Both content aggregators 208 provides to be handled and " contents processing and the polymerization GUI " of polymerization content of pages such as HTML, RSS, mutual generation processing and polymerization instruction according to user and this contents processing and polymerization GUI, this instruction is generated as Mashup script 213 through both content aggregators 208, is responsible for execution for Mashup server 202.Concrete operations below in conjunction with accompanying drawing detailed description polymerizer 208.
Because information source has adopted " nested tables data model " as described in Figure 3, can data content be presented on the nested tables by traversal of tree, according to a specific embodiment of the present invention, the packaged web page contents of each information source is rendered as a nested tables in contents processing and polymerization GUI.Fig. 4 has presented the packaged structural data of information source shown in Figure 3 with the form of nested tables, and wherein atom is listed as corresponding to " atom belonging " and the example among Fig. 3, and compound row are corresponding to " tuple attributes " and the example.As shown in Figure 4, " nested tables " is made of list structure 401, table content 402.List structure 401 has been portrayed the structure of table content 402, it is by atom row 403, compound row 404 and newly add 405 and constitute, the all corresponding atom row menu 406 of each atom row, the corresponding compound row menu 407 of each compound row is newly added then corresponding one and is newly added menu 408.Wherein, compound row are made of a plurality of atom row.Each compound row is newly adding of a corresponding blank all, and this is newly added can become atom row or compound row in the future as required, in order to list structure is expanded when the packaged structural data of other information sources of polymerization.
The processing and the polymerization instruction that can act on the nested tables comprise three major types, and their semanteme is described below respectively:
(1). import operation: a newly-built nested tables in contents processing and polymerization GUI, according to a new information source, by traversal of tree, the packaged data in presentation information source in nested tables are so that further handle and polymerization.
(2). handle operation: with deletion (Delete), rename (Rename), the content ordering (Sort) of the atom unit of classifying as, remove heavily (Merge instance), replace operations such as (Replace); Deletion (Delete), rename (Rename), intercepting (Head/Tail Truncate), folding (Nest), unfolding (Unnest), filtration operations such as (Filter) with the compound unit of classifying as; One or more " row " are carried out arithmetic or character operation, and its result is operated as newly add (the Add Function) that newly add.

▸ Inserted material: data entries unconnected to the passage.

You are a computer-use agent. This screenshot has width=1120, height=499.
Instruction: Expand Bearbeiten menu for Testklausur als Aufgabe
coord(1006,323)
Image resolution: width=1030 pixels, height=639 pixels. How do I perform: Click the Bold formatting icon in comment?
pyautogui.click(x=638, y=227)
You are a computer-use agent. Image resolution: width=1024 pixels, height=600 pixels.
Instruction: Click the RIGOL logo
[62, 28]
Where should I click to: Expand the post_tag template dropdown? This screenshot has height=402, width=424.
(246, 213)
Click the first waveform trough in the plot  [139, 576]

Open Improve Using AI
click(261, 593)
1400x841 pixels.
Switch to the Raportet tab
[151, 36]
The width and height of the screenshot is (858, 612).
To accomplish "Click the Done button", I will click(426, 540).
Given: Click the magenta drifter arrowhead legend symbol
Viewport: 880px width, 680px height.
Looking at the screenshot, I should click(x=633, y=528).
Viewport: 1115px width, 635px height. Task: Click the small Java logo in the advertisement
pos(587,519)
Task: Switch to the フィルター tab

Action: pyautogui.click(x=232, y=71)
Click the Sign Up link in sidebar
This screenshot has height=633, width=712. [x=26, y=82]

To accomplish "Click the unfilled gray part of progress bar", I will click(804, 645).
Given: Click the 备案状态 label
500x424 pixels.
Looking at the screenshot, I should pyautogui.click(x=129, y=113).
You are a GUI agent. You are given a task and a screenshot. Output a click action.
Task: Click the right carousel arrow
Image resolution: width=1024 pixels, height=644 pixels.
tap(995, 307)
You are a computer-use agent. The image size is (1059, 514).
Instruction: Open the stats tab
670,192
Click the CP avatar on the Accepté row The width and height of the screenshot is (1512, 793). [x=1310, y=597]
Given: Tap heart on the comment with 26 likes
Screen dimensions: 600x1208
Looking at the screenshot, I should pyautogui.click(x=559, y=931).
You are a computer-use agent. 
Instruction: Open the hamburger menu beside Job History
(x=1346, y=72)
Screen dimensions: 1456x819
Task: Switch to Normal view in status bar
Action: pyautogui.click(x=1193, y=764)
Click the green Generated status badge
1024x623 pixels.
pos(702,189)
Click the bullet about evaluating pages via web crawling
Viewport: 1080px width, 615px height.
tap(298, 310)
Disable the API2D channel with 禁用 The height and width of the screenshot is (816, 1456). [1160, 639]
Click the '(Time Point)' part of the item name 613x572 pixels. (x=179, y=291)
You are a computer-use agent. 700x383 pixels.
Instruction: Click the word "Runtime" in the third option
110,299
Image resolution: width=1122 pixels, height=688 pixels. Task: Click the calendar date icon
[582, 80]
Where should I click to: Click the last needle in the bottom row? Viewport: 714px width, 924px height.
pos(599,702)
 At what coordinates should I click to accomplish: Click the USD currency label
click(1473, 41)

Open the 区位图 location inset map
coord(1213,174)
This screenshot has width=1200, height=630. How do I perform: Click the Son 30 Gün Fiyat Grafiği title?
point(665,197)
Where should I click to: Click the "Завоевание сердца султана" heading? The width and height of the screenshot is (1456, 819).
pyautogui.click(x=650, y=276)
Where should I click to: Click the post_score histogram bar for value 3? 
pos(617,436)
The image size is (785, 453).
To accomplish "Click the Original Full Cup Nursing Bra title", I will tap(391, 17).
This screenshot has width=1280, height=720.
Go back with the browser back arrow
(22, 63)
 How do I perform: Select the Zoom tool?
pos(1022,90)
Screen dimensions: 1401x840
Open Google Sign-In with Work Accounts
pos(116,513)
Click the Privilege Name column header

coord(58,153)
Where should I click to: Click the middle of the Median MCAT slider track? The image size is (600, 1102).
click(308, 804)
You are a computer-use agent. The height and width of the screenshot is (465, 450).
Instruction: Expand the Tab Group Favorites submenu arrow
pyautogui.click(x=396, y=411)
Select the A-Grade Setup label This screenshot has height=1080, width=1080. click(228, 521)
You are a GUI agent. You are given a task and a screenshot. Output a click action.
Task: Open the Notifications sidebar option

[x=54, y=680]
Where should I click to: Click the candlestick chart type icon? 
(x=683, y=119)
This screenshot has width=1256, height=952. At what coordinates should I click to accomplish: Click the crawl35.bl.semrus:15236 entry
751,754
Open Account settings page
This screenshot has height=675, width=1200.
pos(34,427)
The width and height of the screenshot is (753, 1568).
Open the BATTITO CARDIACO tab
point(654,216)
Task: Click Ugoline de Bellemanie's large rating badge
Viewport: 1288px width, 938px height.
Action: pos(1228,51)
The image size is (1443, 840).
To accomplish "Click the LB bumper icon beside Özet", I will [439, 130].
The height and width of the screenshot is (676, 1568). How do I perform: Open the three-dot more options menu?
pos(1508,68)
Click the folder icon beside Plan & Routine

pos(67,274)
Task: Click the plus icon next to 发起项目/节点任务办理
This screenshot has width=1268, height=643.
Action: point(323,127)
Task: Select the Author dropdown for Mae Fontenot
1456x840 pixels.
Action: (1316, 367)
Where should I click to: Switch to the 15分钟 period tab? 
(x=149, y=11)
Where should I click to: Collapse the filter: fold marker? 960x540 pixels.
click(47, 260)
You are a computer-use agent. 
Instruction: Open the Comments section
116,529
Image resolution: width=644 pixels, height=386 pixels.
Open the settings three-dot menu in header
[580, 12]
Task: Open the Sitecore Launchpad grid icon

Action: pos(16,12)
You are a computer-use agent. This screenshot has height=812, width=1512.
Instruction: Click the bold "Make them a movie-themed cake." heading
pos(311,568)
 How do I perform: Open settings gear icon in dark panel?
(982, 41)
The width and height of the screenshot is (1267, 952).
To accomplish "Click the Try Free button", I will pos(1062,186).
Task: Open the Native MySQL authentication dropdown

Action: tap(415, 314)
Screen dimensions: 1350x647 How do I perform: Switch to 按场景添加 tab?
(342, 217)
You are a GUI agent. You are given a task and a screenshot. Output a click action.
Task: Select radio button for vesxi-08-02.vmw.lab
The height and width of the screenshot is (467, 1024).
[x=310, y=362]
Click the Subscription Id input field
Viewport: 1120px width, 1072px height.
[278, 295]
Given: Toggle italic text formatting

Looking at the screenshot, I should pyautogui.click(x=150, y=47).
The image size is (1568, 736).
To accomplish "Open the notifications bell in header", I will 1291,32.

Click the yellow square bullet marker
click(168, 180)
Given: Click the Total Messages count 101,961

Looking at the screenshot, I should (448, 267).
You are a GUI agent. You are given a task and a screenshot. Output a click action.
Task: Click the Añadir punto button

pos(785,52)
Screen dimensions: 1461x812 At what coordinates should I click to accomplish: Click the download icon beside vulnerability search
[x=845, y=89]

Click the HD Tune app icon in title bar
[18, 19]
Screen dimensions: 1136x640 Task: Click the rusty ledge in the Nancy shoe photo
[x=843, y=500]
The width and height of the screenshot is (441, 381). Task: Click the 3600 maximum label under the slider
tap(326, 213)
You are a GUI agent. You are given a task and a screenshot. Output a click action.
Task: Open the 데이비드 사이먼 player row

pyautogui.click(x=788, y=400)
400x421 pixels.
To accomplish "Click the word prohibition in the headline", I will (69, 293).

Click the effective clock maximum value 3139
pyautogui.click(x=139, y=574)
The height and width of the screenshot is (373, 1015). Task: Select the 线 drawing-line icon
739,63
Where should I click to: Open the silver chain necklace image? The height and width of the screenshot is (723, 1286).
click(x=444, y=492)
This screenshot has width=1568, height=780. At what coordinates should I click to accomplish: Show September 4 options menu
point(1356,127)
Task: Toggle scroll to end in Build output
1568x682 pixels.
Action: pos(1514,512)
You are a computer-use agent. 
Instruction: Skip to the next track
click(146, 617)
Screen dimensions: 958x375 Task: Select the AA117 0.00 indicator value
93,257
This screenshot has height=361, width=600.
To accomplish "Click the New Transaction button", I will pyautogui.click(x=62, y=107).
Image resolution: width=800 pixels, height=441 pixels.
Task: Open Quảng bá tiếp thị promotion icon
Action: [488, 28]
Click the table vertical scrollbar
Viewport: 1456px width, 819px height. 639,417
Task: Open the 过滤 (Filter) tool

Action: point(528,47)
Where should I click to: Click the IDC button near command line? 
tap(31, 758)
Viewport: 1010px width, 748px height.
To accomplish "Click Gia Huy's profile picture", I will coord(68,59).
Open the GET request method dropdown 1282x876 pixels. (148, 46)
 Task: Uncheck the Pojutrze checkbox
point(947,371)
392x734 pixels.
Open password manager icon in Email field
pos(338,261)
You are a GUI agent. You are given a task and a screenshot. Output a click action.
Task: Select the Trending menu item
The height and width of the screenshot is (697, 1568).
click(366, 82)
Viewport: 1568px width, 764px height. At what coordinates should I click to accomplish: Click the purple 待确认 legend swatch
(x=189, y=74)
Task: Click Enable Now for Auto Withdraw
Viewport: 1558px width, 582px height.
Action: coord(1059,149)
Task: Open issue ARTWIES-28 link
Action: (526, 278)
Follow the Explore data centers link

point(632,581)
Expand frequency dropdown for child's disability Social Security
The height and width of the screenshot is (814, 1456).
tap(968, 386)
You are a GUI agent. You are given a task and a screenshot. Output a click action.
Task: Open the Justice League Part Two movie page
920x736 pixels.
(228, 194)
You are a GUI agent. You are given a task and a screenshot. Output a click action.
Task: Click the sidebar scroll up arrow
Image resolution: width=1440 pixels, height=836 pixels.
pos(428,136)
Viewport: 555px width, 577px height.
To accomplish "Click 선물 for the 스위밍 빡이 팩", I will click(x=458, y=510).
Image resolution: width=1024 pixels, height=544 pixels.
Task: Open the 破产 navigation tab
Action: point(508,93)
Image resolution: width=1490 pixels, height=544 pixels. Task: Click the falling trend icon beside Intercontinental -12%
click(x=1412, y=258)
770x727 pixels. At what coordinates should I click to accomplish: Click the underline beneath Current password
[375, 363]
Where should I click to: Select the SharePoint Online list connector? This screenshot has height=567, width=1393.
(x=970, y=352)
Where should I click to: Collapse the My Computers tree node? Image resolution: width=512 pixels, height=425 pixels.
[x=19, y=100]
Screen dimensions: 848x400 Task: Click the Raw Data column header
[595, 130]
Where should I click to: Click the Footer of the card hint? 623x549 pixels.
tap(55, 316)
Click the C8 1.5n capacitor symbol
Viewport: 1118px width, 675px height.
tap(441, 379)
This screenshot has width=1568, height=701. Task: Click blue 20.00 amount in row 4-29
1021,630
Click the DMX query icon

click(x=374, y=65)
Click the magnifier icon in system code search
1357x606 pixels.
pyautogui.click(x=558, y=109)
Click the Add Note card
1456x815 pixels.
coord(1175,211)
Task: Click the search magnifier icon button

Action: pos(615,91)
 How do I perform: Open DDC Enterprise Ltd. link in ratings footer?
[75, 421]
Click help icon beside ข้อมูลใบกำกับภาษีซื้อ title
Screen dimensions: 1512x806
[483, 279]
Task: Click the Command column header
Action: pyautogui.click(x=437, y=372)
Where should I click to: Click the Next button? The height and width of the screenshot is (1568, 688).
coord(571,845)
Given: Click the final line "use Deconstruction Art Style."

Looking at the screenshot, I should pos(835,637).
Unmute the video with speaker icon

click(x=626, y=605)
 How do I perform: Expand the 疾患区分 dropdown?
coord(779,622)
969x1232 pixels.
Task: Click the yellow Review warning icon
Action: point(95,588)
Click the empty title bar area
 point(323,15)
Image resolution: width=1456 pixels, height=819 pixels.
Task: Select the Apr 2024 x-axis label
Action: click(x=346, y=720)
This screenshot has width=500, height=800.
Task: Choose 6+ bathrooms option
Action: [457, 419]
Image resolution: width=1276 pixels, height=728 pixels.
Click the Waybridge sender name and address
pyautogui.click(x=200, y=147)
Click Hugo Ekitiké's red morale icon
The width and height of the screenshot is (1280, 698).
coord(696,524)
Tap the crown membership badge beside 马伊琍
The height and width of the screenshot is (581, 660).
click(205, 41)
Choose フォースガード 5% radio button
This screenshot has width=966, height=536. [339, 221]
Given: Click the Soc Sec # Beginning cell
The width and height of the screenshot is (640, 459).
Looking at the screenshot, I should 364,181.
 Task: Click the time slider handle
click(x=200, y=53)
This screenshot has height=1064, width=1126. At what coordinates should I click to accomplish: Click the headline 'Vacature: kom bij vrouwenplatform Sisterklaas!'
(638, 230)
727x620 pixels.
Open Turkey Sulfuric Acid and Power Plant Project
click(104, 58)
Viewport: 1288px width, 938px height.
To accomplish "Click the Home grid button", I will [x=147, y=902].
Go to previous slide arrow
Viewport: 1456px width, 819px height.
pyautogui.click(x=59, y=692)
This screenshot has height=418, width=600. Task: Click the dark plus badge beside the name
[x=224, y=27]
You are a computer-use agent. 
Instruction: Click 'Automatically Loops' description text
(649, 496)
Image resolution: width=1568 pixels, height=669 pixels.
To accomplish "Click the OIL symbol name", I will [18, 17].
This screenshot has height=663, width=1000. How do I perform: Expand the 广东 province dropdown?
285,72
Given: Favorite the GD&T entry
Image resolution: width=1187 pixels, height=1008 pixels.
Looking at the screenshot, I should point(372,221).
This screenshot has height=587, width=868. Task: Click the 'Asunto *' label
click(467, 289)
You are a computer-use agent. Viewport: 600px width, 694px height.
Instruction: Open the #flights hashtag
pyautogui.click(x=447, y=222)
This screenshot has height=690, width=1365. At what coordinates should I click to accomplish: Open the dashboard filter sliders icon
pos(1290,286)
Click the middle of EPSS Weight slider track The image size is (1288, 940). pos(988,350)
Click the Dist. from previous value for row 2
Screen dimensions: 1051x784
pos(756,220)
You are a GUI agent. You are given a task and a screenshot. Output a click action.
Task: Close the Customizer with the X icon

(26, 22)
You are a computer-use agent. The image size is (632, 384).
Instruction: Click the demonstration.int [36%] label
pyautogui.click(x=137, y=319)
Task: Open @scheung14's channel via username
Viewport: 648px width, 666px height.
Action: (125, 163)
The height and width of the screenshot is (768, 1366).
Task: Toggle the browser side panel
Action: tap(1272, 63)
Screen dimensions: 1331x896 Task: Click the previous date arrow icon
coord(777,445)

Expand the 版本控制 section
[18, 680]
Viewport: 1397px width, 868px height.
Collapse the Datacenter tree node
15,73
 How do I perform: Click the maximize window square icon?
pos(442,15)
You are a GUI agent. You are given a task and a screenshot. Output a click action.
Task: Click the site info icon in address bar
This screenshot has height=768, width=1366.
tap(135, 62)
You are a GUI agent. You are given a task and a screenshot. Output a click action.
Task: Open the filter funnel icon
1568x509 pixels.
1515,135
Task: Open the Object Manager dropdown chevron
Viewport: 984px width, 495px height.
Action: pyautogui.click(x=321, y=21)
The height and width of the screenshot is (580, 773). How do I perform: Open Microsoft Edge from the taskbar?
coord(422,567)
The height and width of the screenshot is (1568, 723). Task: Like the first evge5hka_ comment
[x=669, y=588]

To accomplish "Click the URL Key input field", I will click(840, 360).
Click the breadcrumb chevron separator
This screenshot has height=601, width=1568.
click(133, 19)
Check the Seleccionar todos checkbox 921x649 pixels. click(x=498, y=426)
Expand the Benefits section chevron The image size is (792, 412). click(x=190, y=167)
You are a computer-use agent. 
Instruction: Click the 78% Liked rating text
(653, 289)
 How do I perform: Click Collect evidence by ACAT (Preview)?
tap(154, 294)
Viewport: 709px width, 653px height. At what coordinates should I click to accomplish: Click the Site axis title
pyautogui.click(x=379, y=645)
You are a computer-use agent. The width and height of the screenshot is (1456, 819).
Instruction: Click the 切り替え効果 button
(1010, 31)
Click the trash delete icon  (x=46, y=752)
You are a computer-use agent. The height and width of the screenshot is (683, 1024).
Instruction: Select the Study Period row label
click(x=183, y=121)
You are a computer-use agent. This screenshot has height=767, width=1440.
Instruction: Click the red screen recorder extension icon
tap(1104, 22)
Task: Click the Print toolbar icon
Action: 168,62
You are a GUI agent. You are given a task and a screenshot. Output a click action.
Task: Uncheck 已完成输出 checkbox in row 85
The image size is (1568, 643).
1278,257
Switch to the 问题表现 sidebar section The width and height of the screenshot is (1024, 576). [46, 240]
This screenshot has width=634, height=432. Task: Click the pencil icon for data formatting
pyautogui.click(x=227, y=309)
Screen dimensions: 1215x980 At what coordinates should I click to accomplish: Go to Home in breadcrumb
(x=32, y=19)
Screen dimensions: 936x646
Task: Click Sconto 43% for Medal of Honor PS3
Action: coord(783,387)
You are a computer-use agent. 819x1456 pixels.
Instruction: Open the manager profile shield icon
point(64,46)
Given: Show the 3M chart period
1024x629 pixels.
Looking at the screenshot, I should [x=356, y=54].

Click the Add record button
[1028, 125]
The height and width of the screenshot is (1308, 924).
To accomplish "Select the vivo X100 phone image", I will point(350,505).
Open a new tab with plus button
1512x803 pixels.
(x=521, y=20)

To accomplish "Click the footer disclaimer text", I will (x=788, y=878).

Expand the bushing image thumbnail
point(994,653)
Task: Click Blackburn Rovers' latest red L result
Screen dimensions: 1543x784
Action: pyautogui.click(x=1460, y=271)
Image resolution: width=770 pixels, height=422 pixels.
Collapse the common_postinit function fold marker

Wherein, deletion, rename, ordering, filtration and one or more " row " are carried out newly adding of arithmetic or character operation etc. be operating as are not conventionally known to one of skill in the artly given unnecessary details at this.Operation refers to that the record that will repeat removes, and only keeps a record (OK) " to remove heavily (Merge instance) "." replace (Replace) " operation is at the atom row of character string type, in order to string operation being affacted each value of these atom row, and replaces original value, and the string operation expression formula is provided with by the user." intercepting (Head/Tail Truncate) " operation refers to only keep beginning (Head) or ending (Truncate) n bar record (OK), and remaining record all removes, and wherein n can be provided with by the user." folding (Nest)/unfolding (Nest) " is the conversion operations between nested tables and the common form, and Fig. 5 shows a unfolding example, and wherein Fig. 5 a becomes Fig. 5 b through " unfolding " operation, and Fig. 5 b becomes Fig. 5 a through " folding " operation.
(3). converging operation: the data that a plurality of information sources that the data model is complementary encapsulate are carried out the converging operation of " merging (Union) "; The data that a plurality of information sources that have I/O parameter association relation encapsulate are carried out " new content service (Add service function) " converging operation.
One of ordinary skill in the art will appreciate that but above-mentioned processing operation all is selection operations as required, in specific embodiment, can select wherein arbitrary operation or the combination of any a plurality of operations.
Above-mentioned each operational order all has formal description, and for example, import operation can be described to import (sid, mapping, ...), wherein sid refers to the information source ID that is imported into, the mapping relations between the parameter that mapping uses in order to parameter that this information source is set and mashup; Delete operation is described as delete (col), and wherein, col refers to the title that is listed as; The description of all the other operations can the rest may be inferred, do not give unnecessary details at this.The all operations that the user initiates in contents processing and polymerization GUI, the description sequence of its operational order turns to an XML document, is called the Mashup script.Be the example of a Mashup script below.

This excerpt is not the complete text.